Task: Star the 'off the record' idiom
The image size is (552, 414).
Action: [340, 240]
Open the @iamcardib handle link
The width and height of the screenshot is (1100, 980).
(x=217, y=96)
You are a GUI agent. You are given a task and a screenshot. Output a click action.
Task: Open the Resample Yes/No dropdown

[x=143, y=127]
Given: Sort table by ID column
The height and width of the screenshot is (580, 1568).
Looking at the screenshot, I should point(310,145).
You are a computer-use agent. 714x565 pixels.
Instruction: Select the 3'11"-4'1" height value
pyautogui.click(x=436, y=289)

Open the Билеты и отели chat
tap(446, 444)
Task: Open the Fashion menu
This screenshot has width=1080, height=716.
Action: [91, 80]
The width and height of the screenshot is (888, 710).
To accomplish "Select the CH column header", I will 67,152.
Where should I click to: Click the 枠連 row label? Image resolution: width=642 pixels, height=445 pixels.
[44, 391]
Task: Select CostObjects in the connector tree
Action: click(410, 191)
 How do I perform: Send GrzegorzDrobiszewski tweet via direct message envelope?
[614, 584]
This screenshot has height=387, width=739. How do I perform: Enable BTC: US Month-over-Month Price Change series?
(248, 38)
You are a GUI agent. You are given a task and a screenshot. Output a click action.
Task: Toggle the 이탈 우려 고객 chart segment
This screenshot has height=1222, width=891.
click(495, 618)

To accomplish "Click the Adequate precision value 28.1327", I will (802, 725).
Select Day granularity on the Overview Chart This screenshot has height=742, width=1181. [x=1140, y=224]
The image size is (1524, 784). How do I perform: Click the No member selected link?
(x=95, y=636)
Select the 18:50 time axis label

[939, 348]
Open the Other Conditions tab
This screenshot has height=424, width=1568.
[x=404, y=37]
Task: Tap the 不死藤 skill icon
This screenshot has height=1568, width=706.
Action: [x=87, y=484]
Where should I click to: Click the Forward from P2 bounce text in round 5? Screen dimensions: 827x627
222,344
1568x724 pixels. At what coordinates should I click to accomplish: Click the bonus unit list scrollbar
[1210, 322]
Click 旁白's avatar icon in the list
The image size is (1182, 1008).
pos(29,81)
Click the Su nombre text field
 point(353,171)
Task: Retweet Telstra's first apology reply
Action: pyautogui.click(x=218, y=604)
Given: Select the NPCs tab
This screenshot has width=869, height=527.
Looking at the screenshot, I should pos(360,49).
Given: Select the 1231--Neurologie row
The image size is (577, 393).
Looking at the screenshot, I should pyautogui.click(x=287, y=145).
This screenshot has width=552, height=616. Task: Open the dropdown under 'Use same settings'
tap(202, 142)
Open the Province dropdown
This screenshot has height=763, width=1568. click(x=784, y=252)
____
WORK TO COMPLETE: Return all of the listing above exactly, leaving nothing out.

EXERCISE RESULT:
Task: Star the 'off the record' idiom
The image size is (552, 414).
Action: [340, 240]
Open the @iamcardib handle link
The width and height of the screenshot is (1100, 980).
(x=217, y=96)
You are a GUI agent. You are given a task and a screenshot. Output a click action.
Task: Open the Resample Yes/No dropdown

[x=143, y=127]
Given: Sort table by ID column
The height and width of the screenshot is (580, 1568).
Looking at the screenshot, I should point(310,145).
You are a computer-use agent. 714x565 pixels.
Instruction: Select the 3'11"-4'1" height value
pyautogui.click(x=436, y=289)

Open the Билеты и отели chat
tap(446, 444)
Task: Open the Fashion menu
This screenshot has width=1080, height=716.
Action: [91, 80]
The width and height of the screenshot is (888, 710).
To accomplish "Select the CH column header", I will 67,152.
Where should I click to: Click the 枠連 row label? Image resolution: width=642 pixels, height=445 pixels.
[44, 391]
Task: Select CostObjects in the connector tree
Action: click(410, 191)
 How do I perform: Send GrzegorzDrobiszewski tweet via direct message envelope?
[614, 584]
This screenshot has height=387, width=739. How do I perform: Enable BTC: US Month-over-Month Price Change series?
(248, 38)
You are a GUI agent. You are given a task and a screenshot. Output a click action.
Task: Toggle the 이탈 우려 고객 chart segment
This screenshot has height=1222, width=891.
click(495, 618)

To accomplish "Click the Adequate precision value 28.1327", I will (802, 725).
Select Day granularity on the Overview Chart This screenshot has height=742, width=1181. [x=1140, y=224]
The image size is (1524, 784). How do I perform: Click the No member selected link?
(x=95, y=636)
Select the 18:50 time axis label

[939, 348]
Open the Other Conditions tab
This screenshot has height=424, width=1568.
[x=404, y=37]
Task: Tap the 不死藤 skill icon
This screenshot has height=1568, width=706.
Action: [x=87, y=484]
Where should I click to: Click the Forward from P2 bounce text in round 5? Screen dimensions: 827x627
222,344
1568x724 pixels. At what coordinates should I click to accomplish: Click the bonus unit list scrollbar
[1210, 322]
Click 旁白's avatar icon in the list
The image size is (1182, 1008).
pos(29,81)
Click the Su nombre text field
 point(353,171)
Task: Retweet Telstra's first apology reply
Action: pyautogui.click(x=218, y=604)
Given: Select the NPCs tab
This screenshot has width=869, height=527.
Looking at the screenshot, I should pos(360,49).
Given: Select the 1231--Neurologie row
The image size is (577, 393).
Looking at the screenshot, I should pyautogui.click(x=287, y=145).
This screenshot has width=552, height=616. Task: Open the dropdown under 'Use same settings'
tap(202, 142)
Open the Province dropdown
This screenshot has height=763, width=1568. click(x=784, y=252)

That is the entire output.